#### Task prompt
Please rewrite the rows below with "Screenshot size" in place of every "Image resolution", and change nothing else.

"""

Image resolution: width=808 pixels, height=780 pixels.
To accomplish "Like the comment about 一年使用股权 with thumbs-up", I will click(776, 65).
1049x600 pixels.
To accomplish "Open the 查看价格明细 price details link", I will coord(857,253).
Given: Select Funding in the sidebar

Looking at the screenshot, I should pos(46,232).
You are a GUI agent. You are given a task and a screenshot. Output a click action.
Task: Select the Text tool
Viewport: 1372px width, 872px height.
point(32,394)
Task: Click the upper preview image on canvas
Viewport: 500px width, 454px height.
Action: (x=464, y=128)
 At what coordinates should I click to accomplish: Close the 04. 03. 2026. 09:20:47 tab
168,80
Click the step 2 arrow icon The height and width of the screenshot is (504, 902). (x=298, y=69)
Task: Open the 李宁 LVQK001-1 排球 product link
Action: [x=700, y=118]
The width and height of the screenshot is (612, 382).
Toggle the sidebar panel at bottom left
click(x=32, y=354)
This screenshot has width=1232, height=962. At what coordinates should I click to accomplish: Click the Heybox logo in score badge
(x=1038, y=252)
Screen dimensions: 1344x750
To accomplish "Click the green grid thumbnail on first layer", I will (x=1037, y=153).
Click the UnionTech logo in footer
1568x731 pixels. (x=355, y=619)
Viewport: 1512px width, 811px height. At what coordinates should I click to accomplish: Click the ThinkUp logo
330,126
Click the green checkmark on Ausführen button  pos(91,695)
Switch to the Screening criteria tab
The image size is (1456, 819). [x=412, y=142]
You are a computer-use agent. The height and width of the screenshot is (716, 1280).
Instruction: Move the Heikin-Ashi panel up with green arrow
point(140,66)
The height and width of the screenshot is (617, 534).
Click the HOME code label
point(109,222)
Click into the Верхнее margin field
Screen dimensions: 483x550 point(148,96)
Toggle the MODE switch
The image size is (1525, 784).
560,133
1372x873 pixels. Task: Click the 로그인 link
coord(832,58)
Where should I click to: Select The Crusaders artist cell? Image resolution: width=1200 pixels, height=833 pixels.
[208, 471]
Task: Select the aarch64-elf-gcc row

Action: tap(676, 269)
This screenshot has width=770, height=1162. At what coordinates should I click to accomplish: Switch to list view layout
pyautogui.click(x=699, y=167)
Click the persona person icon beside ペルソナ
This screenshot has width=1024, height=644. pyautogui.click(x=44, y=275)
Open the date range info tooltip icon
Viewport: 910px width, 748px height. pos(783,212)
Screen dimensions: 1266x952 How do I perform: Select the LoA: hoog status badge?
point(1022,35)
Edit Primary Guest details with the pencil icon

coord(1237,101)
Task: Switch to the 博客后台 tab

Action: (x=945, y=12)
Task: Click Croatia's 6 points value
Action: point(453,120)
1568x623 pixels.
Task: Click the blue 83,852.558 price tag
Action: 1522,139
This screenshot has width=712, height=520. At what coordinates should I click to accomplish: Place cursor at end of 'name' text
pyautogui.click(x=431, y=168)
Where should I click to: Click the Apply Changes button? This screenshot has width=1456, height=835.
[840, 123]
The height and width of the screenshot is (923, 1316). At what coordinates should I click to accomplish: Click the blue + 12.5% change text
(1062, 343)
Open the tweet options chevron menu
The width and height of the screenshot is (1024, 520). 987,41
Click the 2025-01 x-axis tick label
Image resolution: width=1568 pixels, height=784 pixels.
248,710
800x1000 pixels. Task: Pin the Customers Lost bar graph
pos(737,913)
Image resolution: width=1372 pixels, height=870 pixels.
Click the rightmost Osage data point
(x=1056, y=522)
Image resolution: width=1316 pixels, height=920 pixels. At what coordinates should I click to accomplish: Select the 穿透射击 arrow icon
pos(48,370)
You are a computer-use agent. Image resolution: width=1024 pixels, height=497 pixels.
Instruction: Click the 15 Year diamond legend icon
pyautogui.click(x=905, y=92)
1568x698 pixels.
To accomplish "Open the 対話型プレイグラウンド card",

"""

#### Reply to the exercise
Screenshot size: width=808 pixels, height=780 pixels.
To accomplish "Like the comment about 一年使用股权 with thumbs-up", I will click(776, 65).
1049x600 pixels.
To accomplish "Open the 查看价格明细 price details link", I will coord(857,253).
Given: Select Funding in the sidebar

Looking at the screenshot, I should pos(46,232).
You are a GUI agent. You are given a task and a screenshot. Output a click action.
Task: Select the Text tool
Viewport: 1372px width, 872px height.
point(32,394)
Task: Click the upper preview image on canvas
Viewport: 500px width, 454px height.
Action: (x=464, y=128)
 At what coordinates should I click to accomplish: Close the 04. 03. 2026. 09:20:47 tab
168,80
Click the step 2 arrow icon The height and width of the screenshot is (504, 902). (x=298, y=69)
Task: Open the 李宁 LVQK001-1 排球 product link
Action: [x=700, y=118]
The width and height of the screenshot is (612, 382).
Toggle the sidebar panel at bottom left
click(x=32, y=354)
This screenshot has width=1232, height=962. At what coordinates should I click to accomplish: Click the Heybox logo in score badge
(x=1038, y=252)
Screen dimensions: 1344x750
To accomplish "Click the green grid thumbnail on first layer", I will (x=1037, y=153).
Click the UnionTech logo in footer
1568x731 pixels. (x=355, y=619)
Viewport: 1512px width, 811px height. At what coordinates should I click to accomplish: Click the ThinkUp logo
330,126
Click the green checkmark on Ausführen button  pos(91,695)
Switch to the Screening criteria tab
The image size is (1456, 819). [x=412, y=142]
You are a computer-use agent. The height and width of the screenshot is (716, 1280).
Instruction: Move the Heikin-Ashi panel up with green arrow
point(140,66)
The height and width of the screenshot is (617, 534).
Click the HOME code label
point(109,222)
Click into the Верхнее margin field
Screen dimensions: 483x550 point(148,96)
Toggle the MODE switch
The image size is (1525, 784).
560,133
1372x873 pixels. Task: Click the 로그인 link
coord(832,58)
Where should I click to: Select The Crusaders artist cell? Screenshot size: width=1200 pixels, height=833 pixels.
[208, 471]
Task: Select the aarch64-elf-gcc row

Action: tap(676, 269)
This screenshot has width=770, height=1162. At what coordinates should I click to accomplish: Switch to list view layout
pyautogui.click(x=699, y=167)
Click the persona person icon beside ペルソナ
This screenshot has width=1024, height=644. pyautogui.click(x=44, y=275)
Open the date range info tooltip icon
Viewport: 910px width, 748px height. pos(783,212)
Screen dimensions: 1266x952 How do I perform: Select the LoA: hoog status badge?
point(1022,35)
Edit Primary Guest details with the pencil icon

coord(1237,101)
Task: Switch to the 博客后台 tab

Action: (x=945, y=12)
Task: Click Croatia's 6 points value
Action: point(453,120)
1568x623 pixels.
Task: Click the blue 83,852.558 price tag
Action: 1522,139
This screenshot has width=712, height=520. At what coordinates should I click to accomplish: Place cursor at end of 'name' text
pyautogui.click(x=431, y=168)
Where should I click to: Click the Apply Changes button? This screenshot has width=1456, height=835.
[840, 123]
The height and width of the screenshot is (923, 1316). At what coordinates should I click to accomplish: Click the blue + 12.5% change text
(1062, 343)
Open the tweet options chevron menu
The width and height of the screenshot is (1024, 520). 987,41
Click the 2025-01 x-axis tick label
Screenshot size: width=1568 pixels, height=784 pixels.
248,710
800x1000 pixels. Task: Pin the Customers Lost bar graph
pos(737,913)
Screenshot size: width=1372 pixels, height=870 pixels.
Click the rightmost Osage data point
(x=1056, y=522)
Screenshot size: width=1316 pixels, height=920 pixels. At what coordinates should I click to accomplish: Select the 穿透射击 arrow icon
pos(48,370)
You are a computer-use agent. Screenshot size: width=1024 pixels, height=497 pixels.
Instruction: Click the 15 Year diamond legend icon
pyautogui.click(x=905, y=92)
1568x698 pixels.
To accomplish "Open the 対話型プレイグラウンド card",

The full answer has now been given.